Les applaudissements fusèrent, mais une voix plus grave la coupa net :

— Et depuis quand es-tu si riche, Alice ? Ton père n’est que gérant. Le propriétaire, c’est moi.

Alice se retourna, livide. Sergeï Alexandrovitch était là. Il était censé être en déplacement, mais il avait décidé de venir jeter un œil.

— Se… Sergeï Alexandrovitch ! Vous… vous n’étiez pas attendu…

Toute sa morgue s’évapora.

— J’ai été prévenu qu’un homme ressemblant à mon fils traînait ici. Léo a disparu après un accident, il a perdu la mémoire. Je suis venu vérifier les enregistrements, dit-il en s’avançant vers Pavel.

Il effleura la cicatrice du cou, le regard brillant :

— Léo… Mon fils. Tu ne te souviens pas de moi ?

— Presque pas… reconnut Pavel. — Mais je me rappelais du mot « Yastrebok ». Et que mon père m’appelait « Léchka ». J’ai demandé de l’aide ici… et seul Ivan Arkadievitch m’a ouvert la porte.

— Oui, il a un grand cœur, dit Sergeï. Puis, se tournant vers Alice : — Toi, tu as préféré l’orgueil et la comédie. Tu réalises ce que tu as failli provoquer ? Si j’avais cru que ton père était mêlé à cette mascarade, je l’aurais renvoyé.

Alice se jeta presque à genoux :

— Léo… c’était juste une blague idiote. Pardonne-moi ! Je ne savais pas…

— C’est oublié, dit Pavel doucement. Puis à son père : — Si vous êtes vraiment mon père, ne faites pas d’histoires. J’aime beaucoup Jeanne. Elle est honnête, elle.

— Alors je n’ai rien contre, répondit Sergeï. — Mais, Alice, souviens-toi : on ne trahit pas la confiance de ceux qui nous nourrissent.

Katia, de l’autre côté de la salle, ne se priva pas :

— Tu as voulu ridiculiser le fils du patron… et c’est toi qui finis ridicule !

Un an passa.

Pavel retrouvait ses souvenirs petit à petit. Il avait beaucoup erré après l’accident. Il travaillait au jour le jour, mais rien ne restait vraiment dans sa mémoire. Jusqu’au jour où il avait vu l’enseigne « Yastrebok ». Là, tout était revenu d’un coup : le père qui le soulève dans ses bras, la voix, le parfum. Il avait compris d’où il venait.

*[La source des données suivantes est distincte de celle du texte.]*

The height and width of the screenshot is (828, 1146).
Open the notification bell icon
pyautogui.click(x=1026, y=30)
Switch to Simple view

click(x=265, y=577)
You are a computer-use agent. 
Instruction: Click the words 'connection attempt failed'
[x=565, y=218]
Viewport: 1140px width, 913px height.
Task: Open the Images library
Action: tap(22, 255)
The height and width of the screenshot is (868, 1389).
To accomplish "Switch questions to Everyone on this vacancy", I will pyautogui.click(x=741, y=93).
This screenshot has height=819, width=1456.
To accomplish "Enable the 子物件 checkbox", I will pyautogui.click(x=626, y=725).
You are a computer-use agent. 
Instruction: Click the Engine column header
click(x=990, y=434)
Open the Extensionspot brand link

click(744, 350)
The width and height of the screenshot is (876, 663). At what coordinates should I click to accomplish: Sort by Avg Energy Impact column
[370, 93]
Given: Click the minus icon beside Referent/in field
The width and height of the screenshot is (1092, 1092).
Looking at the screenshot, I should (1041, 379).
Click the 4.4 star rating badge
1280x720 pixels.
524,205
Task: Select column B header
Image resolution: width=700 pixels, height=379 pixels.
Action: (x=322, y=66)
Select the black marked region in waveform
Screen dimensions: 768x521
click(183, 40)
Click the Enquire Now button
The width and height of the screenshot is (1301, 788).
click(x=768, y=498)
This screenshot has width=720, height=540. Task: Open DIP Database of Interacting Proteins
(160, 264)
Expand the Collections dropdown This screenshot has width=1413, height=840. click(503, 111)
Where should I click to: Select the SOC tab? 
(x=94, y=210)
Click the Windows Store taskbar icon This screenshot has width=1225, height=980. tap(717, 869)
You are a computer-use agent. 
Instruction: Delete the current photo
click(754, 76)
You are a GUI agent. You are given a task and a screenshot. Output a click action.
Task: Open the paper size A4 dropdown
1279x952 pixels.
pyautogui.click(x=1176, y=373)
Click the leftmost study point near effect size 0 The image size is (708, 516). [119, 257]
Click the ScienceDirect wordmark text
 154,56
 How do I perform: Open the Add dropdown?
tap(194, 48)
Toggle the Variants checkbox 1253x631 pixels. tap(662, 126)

Ivan ne l’avait pas rejeté. Au contraire. « Quand un enfant revient, on ne le chasse pas », avait-il dit.

— Mon père a les moyens de nous aider. Mais j’hésite toujours à m’installer officiellement, avoua un jour Pavel. J’ai peur qu’un jour j’oublie tout, encore.

— Personne n’est parfait. Et notre enfant ne t’en voudra pas, répondit Jeanne. Je suis enceinte.

— Quoi ? Depuis quand ? Tu ne me l’avais pas dit ! Je croyais que je ne pourrais jamais avoir d’enfants…

— Deux mois. Dans six mois, on sera trois. Je ne voulais pas encore alarmer ton père, expliqua-t-elle.

Elle n’avait rien demandé pour elle : pas de dot, pas de cadeaux. Elle ne voulait pas qu’on pense qu’elle avait profité.

— Tu sais, ce soir-là, quand je t’ai vue en robe verte… j’ai su que ton père serait mon beau-père, dit Pavel en riant.

— On ne sait jamais… soupira Jeanne. — Ma sœur a vraiment changé quand papa a commencé à mieux gagner sa vie.

Elles ne se parlaient presque plus, d’ailleurs. Alice n’avait jamais pardonné que sa sœur soit sortie avec « son » faux fiancé.

— Même si un jour je perds encore la mémoire… je veux garder deux choses : toi, et notre enfant, dit Pavel en lui passant une bague avec un petit émeraude de la couleur de ses yeux.

Jeanne le crut sans peine. Depuis le premier jour, elle avait senti que ce n’était pas un clochard… mais un homme qu’on avait juste oublié.

Parfois, il suffit qu’une seule personne refuse de regarder les apparences pour que toute une vie bascule du bon côté.